Induced subgraphs and tree decompositions XII. Grid theorem for pinched graphs
Bogdan Alecu, Maria Chudnovsky, Sepehr Hajebi, Sophie Spirkl
TL;DR
The paper proves a grid-type theorem for induced subgraphs in the class of c-pinched graphs, identifying the exact obstructions that force large treewidth: large complete graphs, large complete bipartite graphs, subdivisions of walls, line graphs of subdivisions of walls, and expansions of Pohoata-Davies constructions. It develops a framework of constellations, alignments, and arrays to translate high local connectivity into a PD_s–style induced obstruction, and shows how to convert a strong block into a plain constellation and then into an array. The main result extends to (c,h)-pinched graphs, giving a complete obstruction description for large treewidth in this broader setting, and it connects to prior grid-type results by generalizing non basic obstructions beyond the basic four.
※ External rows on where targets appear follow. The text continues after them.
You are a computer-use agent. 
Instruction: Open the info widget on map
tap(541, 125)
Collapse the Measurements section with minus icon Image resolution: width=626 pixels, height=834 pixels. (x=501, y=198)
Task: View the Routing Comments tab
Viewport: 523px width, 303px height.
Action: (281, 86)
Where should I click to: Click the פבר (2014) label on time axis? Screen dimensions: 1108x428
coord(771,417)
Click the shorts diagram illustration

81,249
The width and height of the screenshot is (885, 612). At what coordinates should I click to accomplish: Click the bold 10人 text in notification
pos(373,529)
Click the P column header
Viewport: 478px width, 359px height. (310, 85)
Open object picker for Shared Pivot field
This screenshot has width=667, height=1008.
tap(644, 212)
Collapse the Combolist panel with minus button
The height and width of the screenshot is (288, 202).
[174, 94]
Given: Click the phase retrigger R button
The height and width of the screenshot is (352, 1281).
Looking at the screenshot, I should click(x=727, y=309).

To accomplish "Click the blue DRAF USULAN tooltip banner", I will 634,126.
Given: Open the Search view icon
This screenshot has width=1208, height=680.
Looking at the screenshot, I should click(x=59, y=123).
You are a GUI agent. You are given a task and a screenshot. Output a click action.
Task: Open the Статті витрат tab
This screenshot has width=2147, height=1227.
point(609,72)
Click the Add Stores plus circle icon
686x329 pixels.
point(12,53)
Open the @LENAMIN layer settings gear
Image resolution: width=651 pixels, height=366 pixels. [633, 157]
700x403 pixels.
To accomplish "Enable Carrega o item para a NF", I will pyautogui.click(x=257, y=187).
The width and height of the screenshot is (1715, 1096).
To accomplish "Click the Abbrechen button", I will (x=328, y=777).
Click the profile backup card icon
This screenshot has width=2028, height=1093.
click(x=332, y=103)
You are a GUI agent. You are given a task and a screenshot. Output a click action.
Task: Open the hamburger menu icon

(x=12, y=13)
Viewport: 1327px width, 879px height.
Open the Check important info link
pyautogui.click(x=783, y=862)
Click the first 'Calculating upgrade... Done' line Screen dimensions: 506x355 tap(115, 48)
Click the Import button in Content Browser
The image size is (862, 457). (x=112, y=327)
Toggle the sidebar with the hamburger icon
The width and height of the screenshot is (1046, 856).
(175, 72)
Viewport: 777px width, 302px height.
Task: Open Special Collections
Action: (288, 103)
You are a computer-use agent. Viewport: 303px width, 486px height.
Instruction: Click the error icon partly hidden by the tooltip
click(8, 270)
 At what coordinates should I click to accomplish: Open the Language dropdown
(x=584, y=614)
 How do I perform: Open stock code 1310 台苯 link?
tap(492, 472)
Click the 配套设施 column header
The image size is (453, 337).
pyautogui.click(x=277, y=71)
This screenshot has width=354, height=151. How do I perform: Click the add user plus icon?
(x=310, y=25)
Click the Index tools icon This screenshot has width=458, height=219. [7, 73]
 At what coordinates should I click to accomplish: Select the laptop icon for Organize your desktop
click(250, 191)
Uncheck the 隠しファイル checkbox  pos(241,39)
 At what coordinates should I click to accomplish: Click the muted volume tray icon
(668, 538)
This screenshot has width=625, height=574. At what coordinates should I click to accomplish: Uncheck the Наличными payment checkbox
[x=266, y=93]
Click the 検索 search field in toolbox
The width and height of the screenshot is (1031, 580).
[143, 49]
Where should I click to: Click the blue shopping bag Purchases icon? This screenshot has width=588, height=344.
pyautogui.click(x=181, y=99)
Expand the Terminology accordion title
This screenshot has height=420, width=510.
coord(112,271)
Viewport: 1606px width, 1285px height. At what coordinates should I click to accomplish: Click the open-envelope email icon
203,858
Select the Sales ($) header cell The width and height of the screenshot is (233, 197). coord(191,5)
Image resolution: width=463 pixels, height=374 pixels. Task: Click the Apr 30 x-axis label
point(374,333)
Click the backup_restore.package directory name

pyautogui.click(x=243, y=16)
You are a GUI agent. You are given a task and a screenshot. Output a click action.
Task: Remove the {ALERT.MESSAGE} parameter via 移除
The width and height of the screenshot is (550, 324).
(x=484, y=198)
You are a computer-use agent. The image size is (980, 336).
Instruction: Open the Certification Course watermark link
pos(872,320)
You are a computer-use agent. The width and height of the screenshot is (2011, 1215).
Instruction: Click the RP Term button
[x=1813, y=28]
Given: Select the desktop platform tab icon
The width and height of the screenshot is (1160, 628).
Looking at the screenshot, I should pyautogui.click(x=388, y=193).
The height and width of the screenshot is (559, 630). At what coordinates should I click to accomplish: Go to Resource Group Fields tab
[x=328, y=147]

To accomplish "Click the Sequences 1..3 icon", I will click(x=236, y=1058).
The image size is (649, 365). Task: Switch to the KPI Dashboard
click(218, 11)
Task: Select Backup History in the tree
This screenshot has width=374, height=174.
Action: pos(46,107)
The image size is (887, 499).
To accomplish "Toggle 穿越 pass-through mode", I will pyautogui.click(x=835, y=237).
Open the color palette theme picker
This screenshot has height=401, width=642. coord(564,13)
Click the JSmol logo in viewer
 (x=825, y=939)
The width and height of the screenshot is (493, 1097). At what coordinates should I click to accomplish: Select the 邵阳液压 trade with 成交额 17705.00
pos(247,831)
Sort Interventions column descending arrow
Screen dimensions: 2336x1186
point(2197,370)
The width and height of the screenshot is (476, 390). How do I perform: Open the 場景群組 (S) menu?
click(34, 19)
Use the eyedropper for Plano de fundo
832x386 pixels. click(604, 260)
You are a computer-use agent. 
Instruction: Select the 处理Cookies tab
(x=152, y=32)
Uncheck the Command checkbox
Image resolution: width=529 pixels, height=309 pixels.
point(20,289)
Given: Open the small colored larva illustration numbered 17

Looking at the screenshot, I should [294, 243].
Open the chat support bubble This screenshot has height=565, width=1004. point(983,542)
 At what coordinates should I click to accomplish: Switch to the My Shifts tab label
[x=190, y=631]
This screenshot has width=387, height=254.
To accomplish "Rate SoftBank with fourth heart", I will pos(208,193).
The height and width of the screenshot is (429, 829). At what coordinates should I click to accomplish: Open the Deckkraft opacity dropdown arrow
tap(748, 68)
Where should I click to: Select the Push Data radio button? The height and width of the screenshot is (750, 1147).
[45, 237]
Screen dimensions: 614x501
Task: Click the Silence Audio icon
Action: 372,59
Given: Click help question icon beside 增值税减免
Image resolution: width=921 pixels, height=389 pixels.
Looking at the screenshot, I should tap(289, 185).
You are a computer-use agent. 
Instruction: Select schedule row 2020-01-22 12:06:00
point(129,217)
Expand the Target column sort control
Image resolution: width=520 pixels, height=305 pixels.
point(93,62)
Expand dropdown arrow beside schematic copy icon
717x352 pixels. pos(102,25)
The techniques combine Ramsey theory, patch and bundle arguments, and a two-step approach that first extracts an approximate obstruction (a constellation) and then refines it into an exact induced subgraph obstruction.
Abstract
Given an integer $c\in \mathbb{N}$, we say a graph $G$ is $c$-pinched if $G$ does not contain an induced subgraph consisting of $c$ cycles, all going through a single common vertex and otherwise pairwise disjoint and with no edges between them. What can be said about the structure of $c$-pinched graphs? For instance, $1$-pinched graphs are exactly graphs of treewidth $1$. However, bounded treewidth for $c>1$ is immediately seen to be a false hope because complete graphs, complete bipartite graphs, subdivided walls and line graphs of subdivided walls are all examples of $2$-pinched graphs with arbitrarily large treewidth. There is even a fifth obstruction for larger values of $c$, discovered by Pohoata and later independently by Davies, consisting of $3$-pinched graphs with unbounded treewidth and no large induced subgraph isomorphic to any of the first four obstructions. We fuse the above five examples into a grid-type theorem fully describing the unavoidable induced subgraphs of pinched graphs with large treewidth. More precisely, we prove that for every integer $c\in \mathbb{N}$, a $c$-pinched graph $G$ has large treewidth if and only if $G$ contains one of the following as an induced subgraph: a large complete graph, a large complete bipartite graph, a subdivision of a large wall, the line-graph of a subdivision of a large wall, or a large graph from the Pohoata-Davies construction. Our main result also generalizes to an extension of pinched graphs where the lengths of excluded cycles are lower-bounded.